(YOUR GOAL) Below are several records. Retype exactly those lines running from the one with "Where should I click to: Open the Projected" through the one with "Where should I click to: Switch", end lines included, and no others.

Stored records:
"""
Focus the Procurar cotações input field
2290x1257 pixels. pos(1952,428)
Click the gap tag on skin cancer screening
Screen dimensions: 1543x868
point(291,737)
"""
"""
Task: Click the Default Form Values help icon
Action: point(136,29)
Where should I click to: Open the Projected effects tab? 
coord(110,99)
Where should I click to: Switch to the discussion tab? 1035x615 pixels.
"""
"""
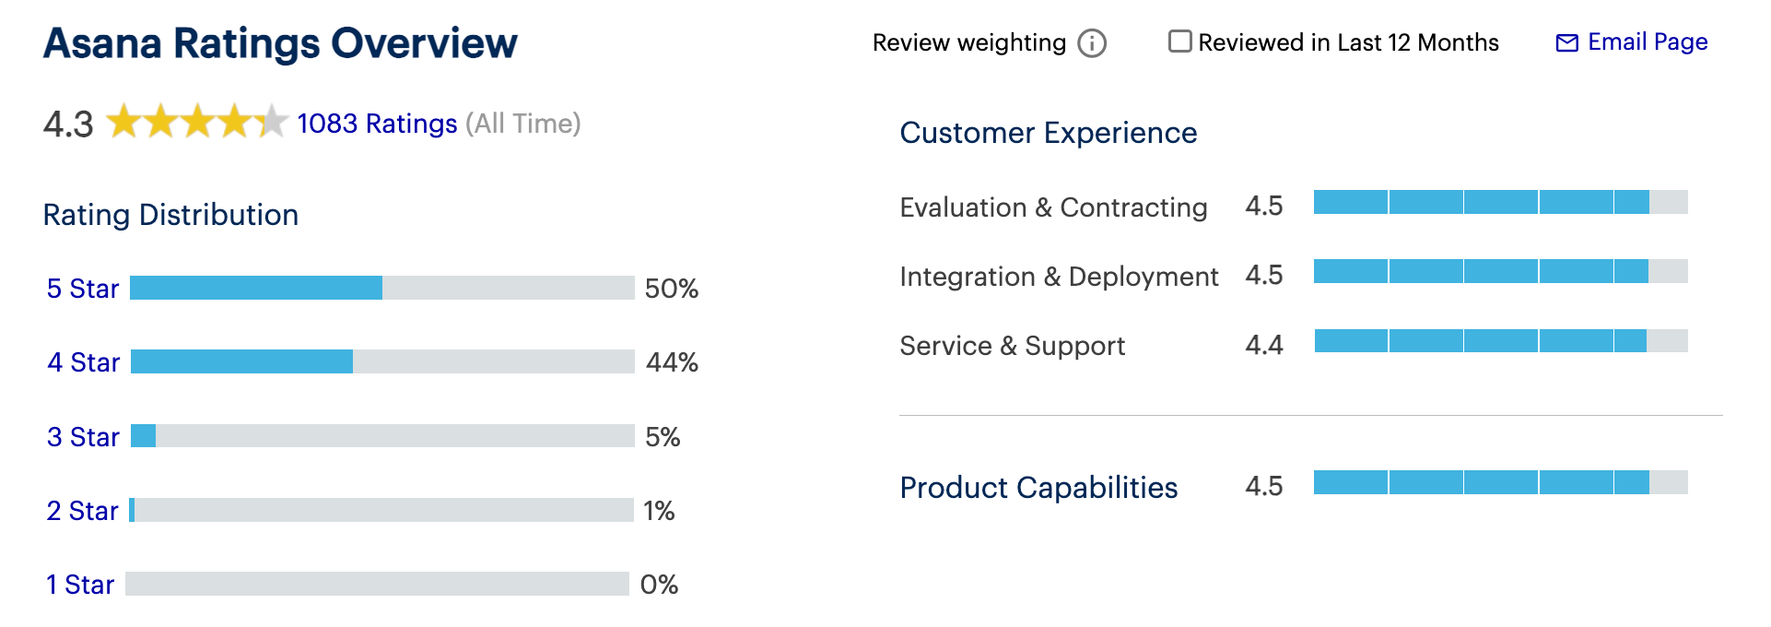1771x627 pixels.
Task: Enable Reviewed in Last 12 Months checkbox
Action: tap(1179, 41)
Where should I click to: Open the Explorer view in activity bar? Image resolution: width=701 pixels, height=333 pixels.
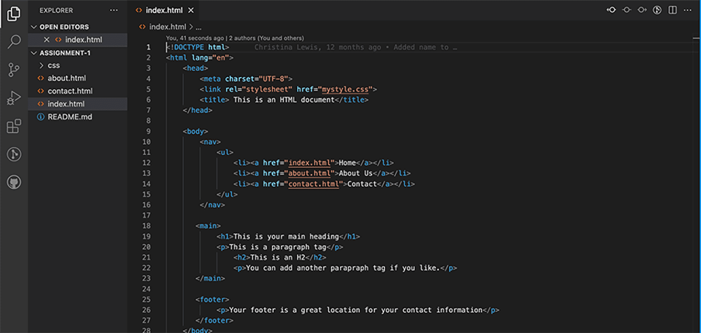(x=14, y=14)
"""
(RESPONSE TO THE EXERCISE)
Where should I click to: Open the Projected effects tab? 
coord(110,99)
Where should I click to: Switch to the discussion tab? 1035x615 pixels.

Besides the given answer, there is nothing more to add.